__Required action__
Copy out the data in full, keeping each line exactly as it reads.

(Beginning of Stored data)

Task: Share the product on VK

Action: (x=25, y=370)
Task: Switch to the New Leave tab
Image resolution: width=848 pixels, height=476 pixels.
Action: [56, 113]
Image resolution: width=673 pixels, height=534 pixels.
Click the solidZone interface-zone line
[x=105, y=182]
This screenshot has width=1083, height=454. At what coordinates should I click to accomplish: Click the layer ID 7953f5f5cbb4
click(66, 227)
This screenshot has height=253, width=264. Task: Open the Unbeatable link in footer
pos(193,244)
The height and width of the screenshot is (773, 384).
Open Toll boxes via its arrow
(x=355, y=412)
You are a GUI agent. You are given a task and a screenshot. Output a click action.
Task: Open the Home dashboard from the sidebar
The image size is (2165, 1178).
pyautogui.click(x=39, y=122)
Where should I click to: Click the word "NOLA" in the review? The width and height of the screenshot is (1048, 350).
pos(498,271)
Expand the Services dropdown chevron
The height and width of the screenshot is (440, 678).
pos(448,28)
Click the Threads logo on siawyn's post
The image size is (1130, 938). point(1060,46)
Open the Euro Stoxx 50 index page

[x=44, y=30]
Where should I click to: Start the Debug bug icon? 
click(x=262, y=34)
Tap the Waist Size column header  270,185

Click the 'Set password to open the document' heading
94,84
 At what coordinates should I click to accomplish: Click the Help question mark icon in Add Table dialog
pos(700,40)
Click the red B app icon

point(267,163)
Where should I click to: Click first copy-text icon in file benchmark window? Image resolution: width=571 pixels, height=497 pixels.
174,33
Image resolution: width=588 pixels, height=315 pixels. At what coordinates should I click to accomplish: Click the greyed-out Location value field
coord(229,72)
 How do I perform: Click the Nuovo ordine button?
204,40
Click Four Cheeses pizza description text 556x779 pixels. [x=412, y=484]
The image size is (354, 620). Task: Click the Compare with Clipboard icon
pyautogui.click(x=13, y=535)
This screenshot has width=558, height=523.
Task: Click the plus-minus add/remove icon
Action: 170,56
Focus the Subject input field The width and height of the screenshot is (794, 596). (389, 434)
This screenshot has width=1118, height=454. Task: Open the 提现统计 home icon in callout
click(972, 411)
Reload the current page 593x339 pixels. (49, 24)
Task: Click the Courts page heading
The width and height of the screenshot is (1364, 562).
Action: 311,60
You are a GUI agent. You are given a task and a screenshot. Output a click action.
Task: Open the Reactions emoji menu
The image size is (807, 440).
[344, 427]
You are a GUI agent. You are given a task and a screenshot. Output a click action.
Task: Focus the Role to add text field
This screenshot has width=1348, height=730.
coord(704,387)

(End of Stored data)

__Exercise solution__
Task: Share the product on VK

Action: (x=25, y=370)
Task: Switch to the New Leave tab
Image resolution: width=848 pixels, height=476 pixels.
Action: [56, 113]
Image resolution: width=673 pixels, height=534 pixels.
Click the solidZone interface-zone line
[x=105, y=182]
This screenshot has width=1083, height=454. At what coordinates should I click to accomplish: Click the layer ID 7953f5f5cbb4
click(66, 227)
This screenshot has height=253, width=264. Task: Open the Unbeatable link in footer
pos(193,244)
The height and width of the screenshot is (773, 384).
Open Toll boxes via its arrow
(x=355, y=412)
You are a GUI agent. You are given a task and a screenshot. Output a click action.
Task: Open the Home dashboard from the sidebar
The image size is (2165, 1178).
pyautogui.click(x=39, y=122)
Where should I click to: Click the word "NOLA" in the review? The width and height of the screenshot is (1048, 350).
pos(498,271)
Expand the Services dropdown chevron
The height and width of the screenshot is (440, 678).
pos(448,28)
Click the Threads logo on siawyn's post
The image size is (1130, 938). point(1060,46)
Open the Euro Stoxx 50 index page

[x=44, y=30]
Where should I click to: Start the Debug bug icon? 
click(x=262, y=34)
Tap the Waist Size column header  270,185

Click the 'Set password to open the document' heading
94,84
 At what coordinates should I click to accomplish: Click the Help question mark icon in Add Table dialog
pos(700,40)
Click the red B app icon

point(267,163)
Where should I click to: Click first copy-text icon in file benchmark window? Image resolution: width=571 pixels, height=497 pixels.
174,33
Image resolution: width=588 pixels, height=315 pixels. At what coordinates should I click to accomplish: Click the greyed-out Location value field
coord(229,72)
 How do I perform: Click the Nuovo ordine button?
204,40
Click Four Cheeses pizza description text 556x779 pixels. [x=412, y=484]
The image size is (354, 620). Task: Click the Compare with Clipboard icon
pyautogui.click(x=13, y=535)
This screenshot has width=558, height=523.
Task: Click the plus-minus add/remove icon
Action: 170,56
Focus the Subject input field The width and height of the screenshot is (794, 596). (389, 434)
This screenshot has width=1118, height=454. Task: Open the 提现统计 home icon in callout
click(972, 411)
Reload the current page 593x339 pixels. (49, 24)
Task: Click the Courts page heading
The width and height of the screenshot is (1364, 562).
Action: 311,60
You are a GUI agent. You are given a task and a screenshot. Output a click action.
Task: Open the Reactions emoji menu
The image size is (807, 440).
[344, 427]
You are a GUI agent. You are given a task and a screenshot. Output a click action.
Task: Focus the Role to add text field
This screenshot has width=1348, height=730.
coord(704,387)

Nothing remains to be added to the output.